L’umore depresso condiziona anche il rapporto con se stessi e con il proprio corpo. Tipicamente, infatti, chi è depresso ha difficoltà a lavarsi, curare il proprio aspetto, mangiare e dormire in modo regolare.
Differenti tipi di trattamento
Negli ultimi anni sono stati individuati diversi tipi di trattamenti per la cura della depressione. Dagli studi scientifici emerge che attualmente le cure più efficaci per la depressione sono il trattamento farmacologico, la psicoterapia interpersonale e la psicoterapia cognitivo-comportamentale.
Non ci sono prove di efficacia che indicano che uno di questi trattamenti è migliore rispetto all’altro: trattamenti differenti e combinazioni di questi possono essere più o meno adatti a seconda delle esigenze personali e cliniche del soggetto. Le psicoterapie e i trattamenti combinati (psicoterapia associata alla farmacoterapia), comunque, risultano essere più efficaci nella prevenzione delle ricadute rispetto al solo trattamento farmacologico.
Il trattamento farmacologico della depressione si rivela cruciale soprattutto nei casi in cui il disturbo si presenta in forma grave. I farmaci maggiormente utilizzati per la cura della depressione sono il prozac, il paxil, lo zoloft, l’effexor, il tofranil, il wellbutrin, l’elavil, il nardil, il parnate e il litio. Per verificare quali siano gli effetti dei farmaci è necessario attendere tra le 2 e le 4 settimane. In alcuni casi possono presentarsi degli effetti collaterali, alcuni dei quali possono diminuire nel corso del trattamento. È importante ricordare che la prescrizione dei farmaci può essere fatta solo da un medico, meglio se psichiatra.
La terapia interpersonale (IPT) è, insieme alla terapia cognitivo-comportamentale, la psicoterapia più efficace nella cura della depressione. Si tratta di una psicoterapia breve (12-16 sedute) che si focalizza sui sintomi attuali del paziente, sugli eventi della sua vita e sui suoi rapporti interpersonali. Secondo questa prospettiva, infatti, le componenti della depressione sono la formazione del sintomo, il funzionamento sociale e le caratteristiche di personalità. L’obiettivo specifico dalla terapia interpersonale è il funzionamento sociale, che influirebbe positivamente sulla formazione dei sintomi; a causa della brevità del trattamento, non si interviene sulla personalità. Questo tipo di terapia attualmente non è molto diffuso in Italia.

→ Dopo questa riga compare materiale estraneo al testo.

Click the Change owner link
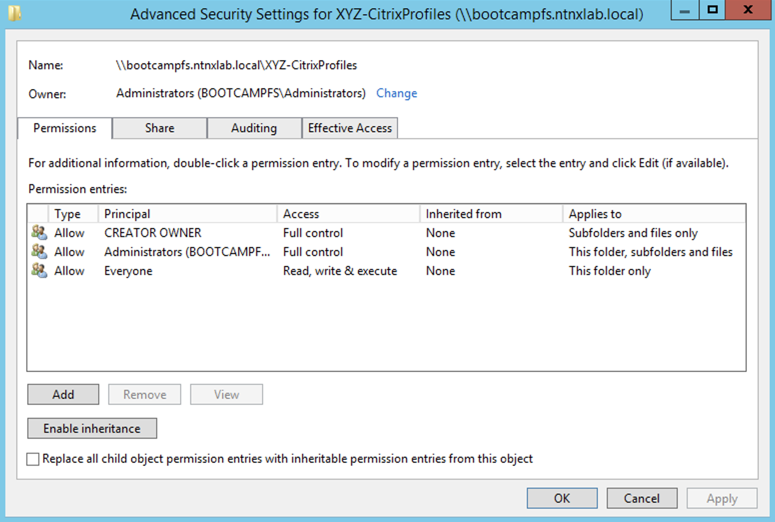Viewport: 775px width, 522px height. coord(396,93)
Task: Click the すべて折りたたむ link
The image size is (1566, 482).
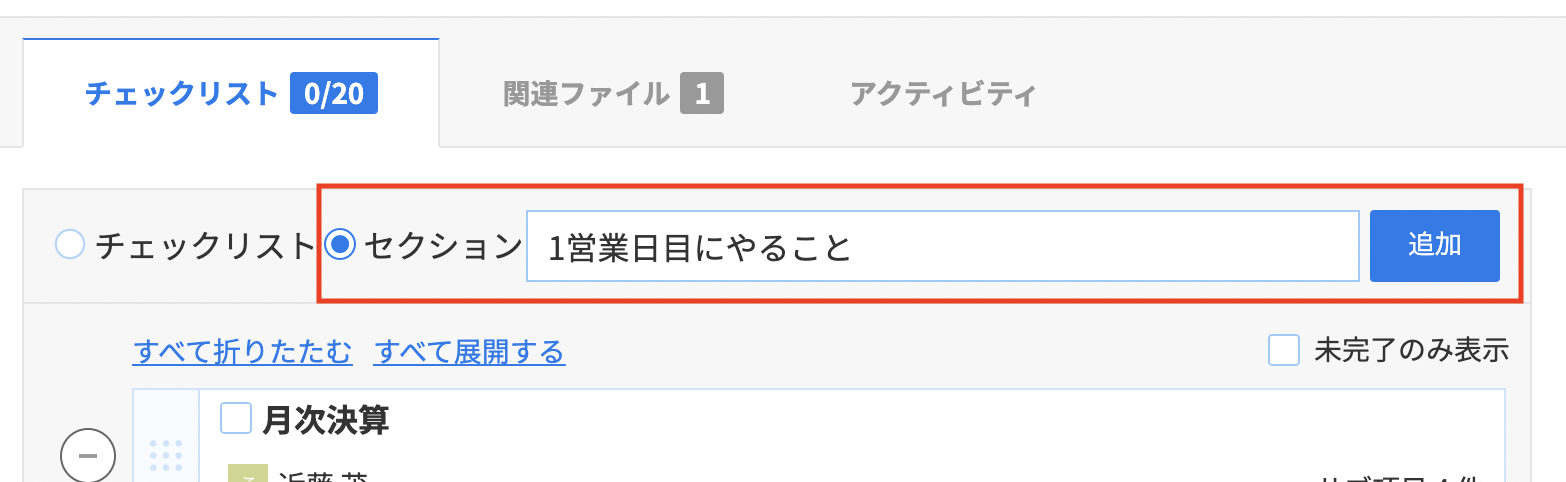Action: pos(243,352)
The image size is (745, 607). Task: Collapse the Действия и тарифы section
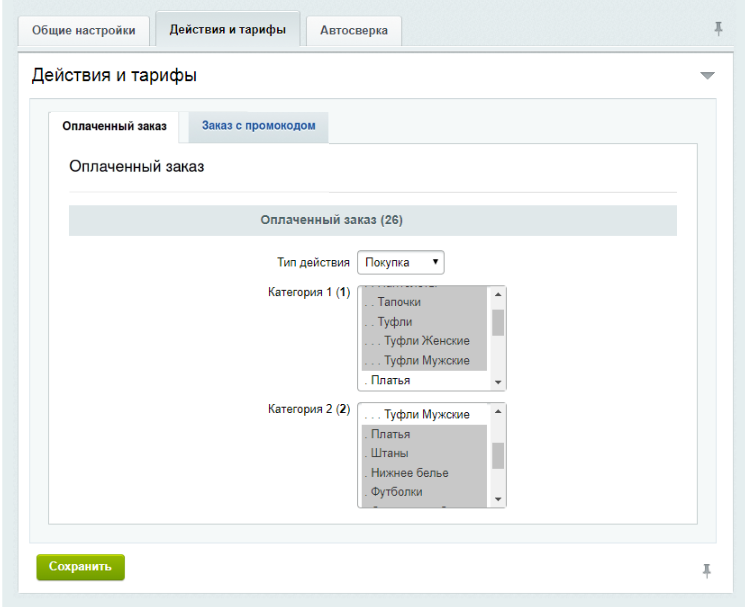tap(707, 76)
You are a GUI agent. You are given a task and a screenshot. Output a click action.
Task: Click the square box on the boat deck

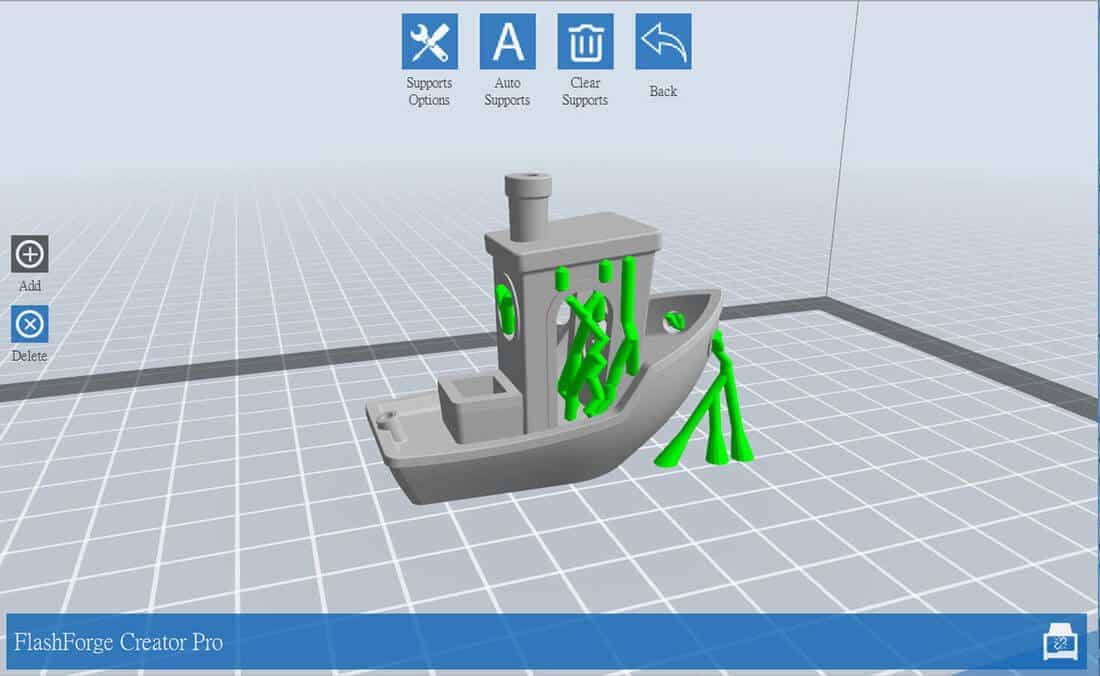point(480,407)
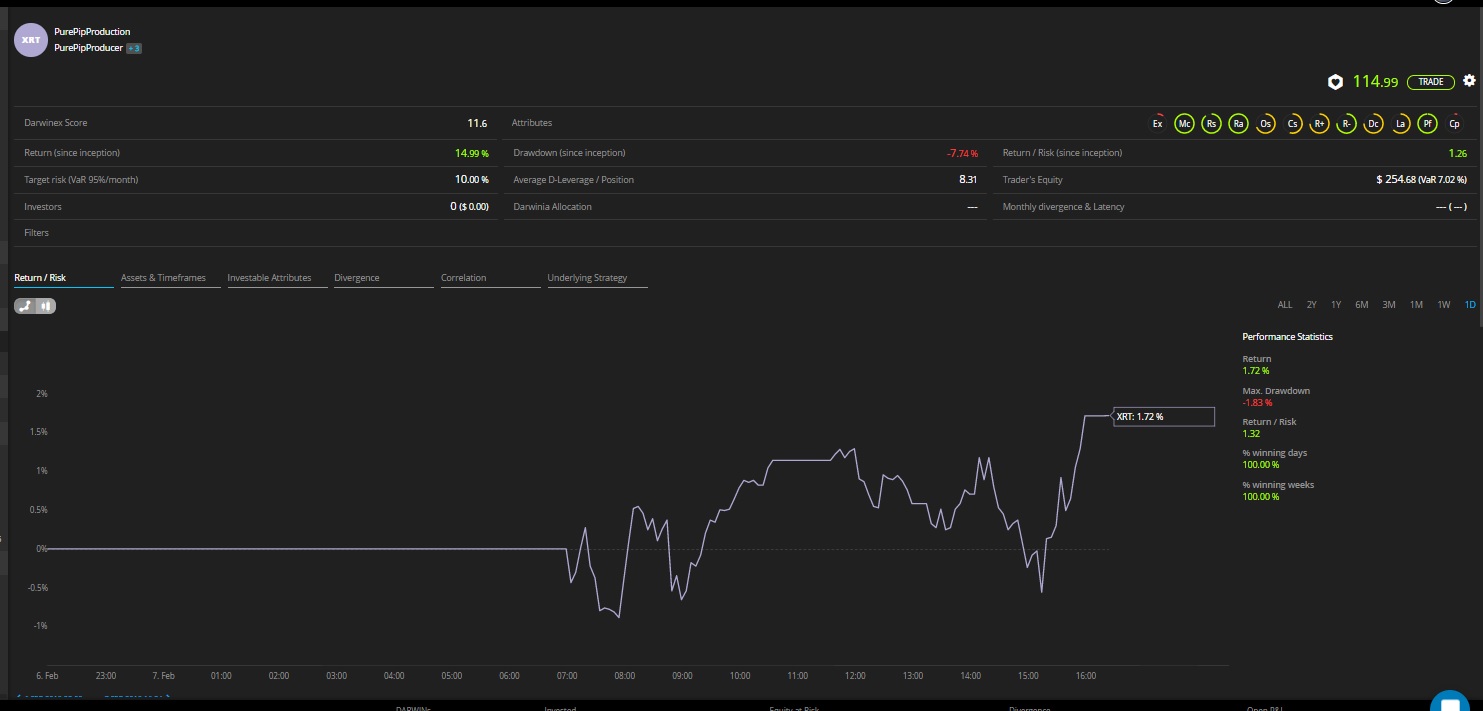Image resolution: width=1483 pixels, height=711 pixels.
Task: Open the Underlying Strategy tab
Action: (587, 278)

Nei casi in cui il quadro depressivo risulti particolarmente grave, è necessario ricorrere a più trattamenti contemporaneamente (es. interventi di supporto, psicoterapia, farmacoterapia) e, eventualmente, a ricoveri ospedalieri.

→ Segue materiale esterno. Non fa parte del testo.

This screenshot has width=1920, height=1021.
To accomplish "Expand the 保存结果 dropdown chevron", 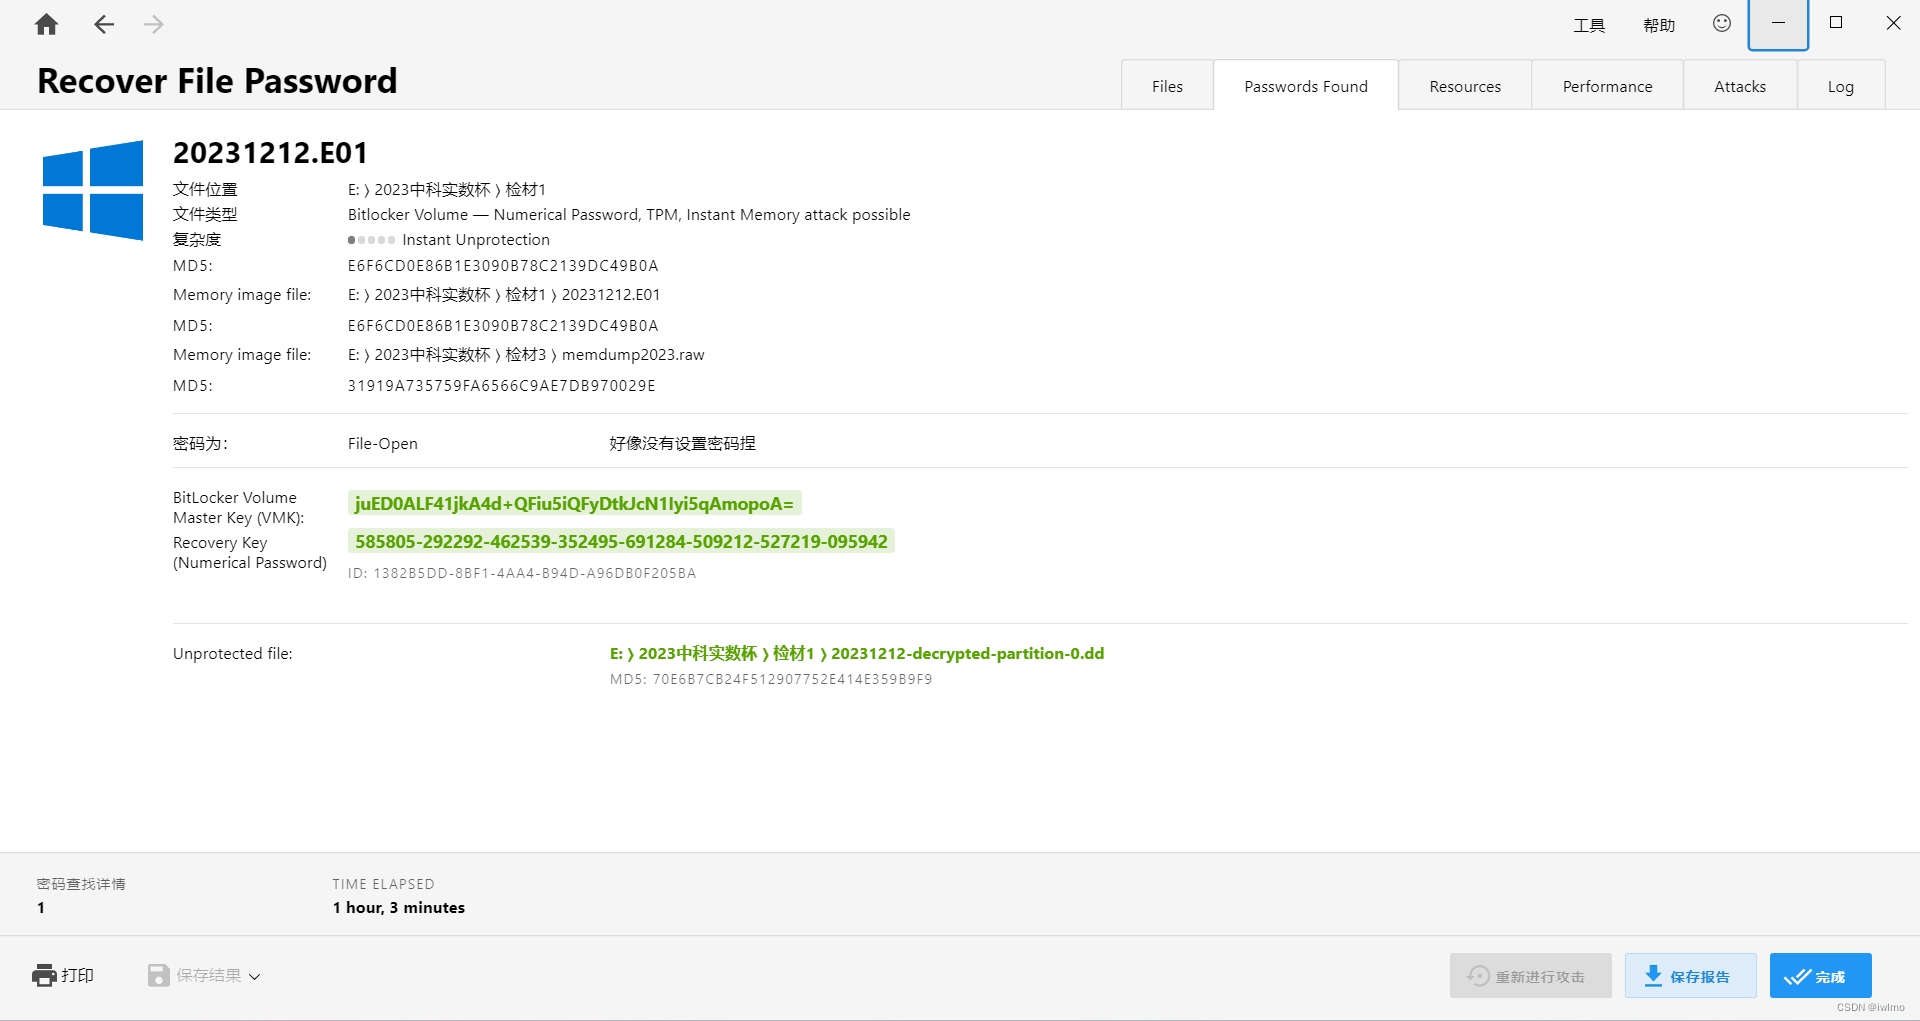I will (x=255, y=977).

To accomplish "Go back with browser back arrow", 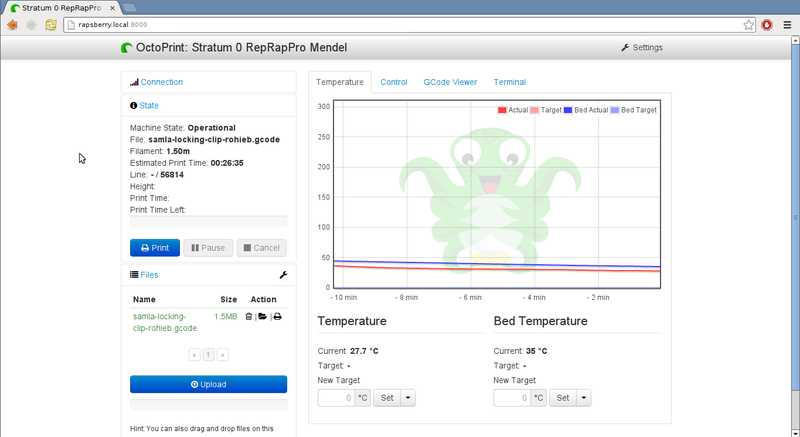I will (13, 25).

Il trattamento cognitivo-comportamentale
Come accennato, la terapia cognitivo-comportamentale, insieme alla terapia interpersonale, è la psicoterapia più efficace nella cura della depressione. Diversi studi evidenziano che circa il 75% dei pazienti depressi ha una significativa diminuzione dei sintomi entro le prime 20 sedute di psicoterapia. Nel caso in cui alla psicoterapia è associato un trattamento farmacologico, la riduzione della sintomatologia si verifica nell’85% dei casi. E’ stato anche dimostrato che questi miglioramenti sono durevoli nel tempo.

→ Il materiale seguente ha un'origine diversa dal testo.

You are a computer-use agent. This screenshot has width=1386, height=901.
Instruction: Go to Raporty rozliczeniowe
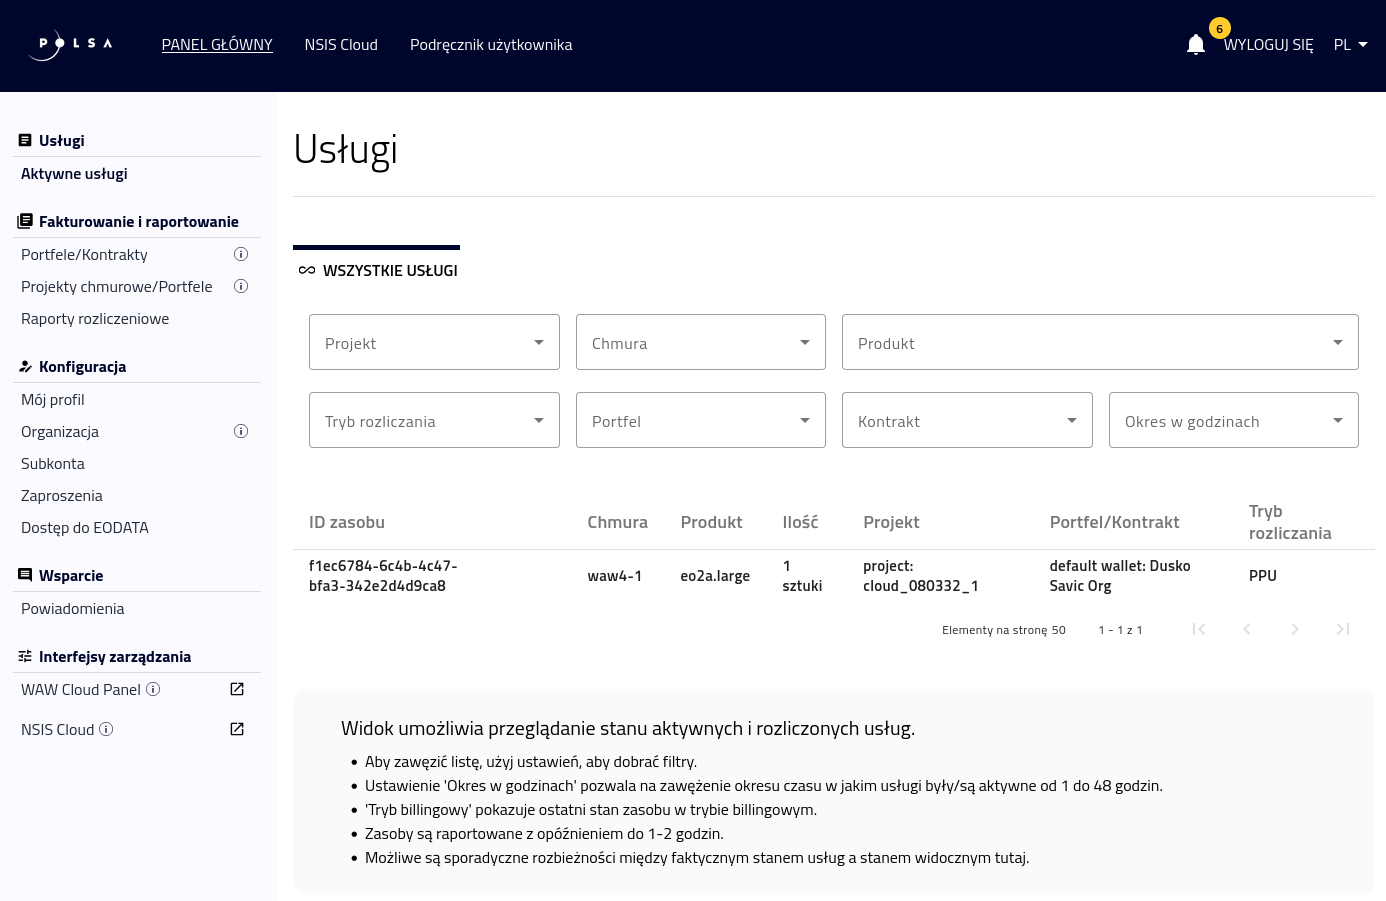95,318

Secondo l’approccio cognitivista, i pensieri e le convinzioni negative su di sé, sul mondo e sul futuro hanno un ruolo chiave nell’esordio e nel mantenimento della depressione. Nella cura di questo disturbo, dunque, la terapia cognitivo-comportamentale si focalizza soprattutto sui modi in cui il soggetto interpreta gli eventi che accadono, vi reagisce e valuta sé stesso. Il terapeuta cognitivista si propone di aiutare il paziente ad identificare e modificare i pensieri e le convinzioni negative che ha su se stesso, sul mondo e sul futuro, ricorrendo a numerose e specifiche tecniche cognitivo-comportamentali. Il cambiamento nel modo di pensare porterà ad una regolazione del tono dell’umore e a modificazioni dei sintomi, che a loro volta influiranno positivamente sui pensieri. In modo simile, la modificazione di alcuni comportamenti problematici (es. isolamento sociale) avrà un effetto benefico sui pensieri e sulle emozioni della persona. In questo modo è possibile interrompere i circoli viziosi che mantengono la depressione nel tempo.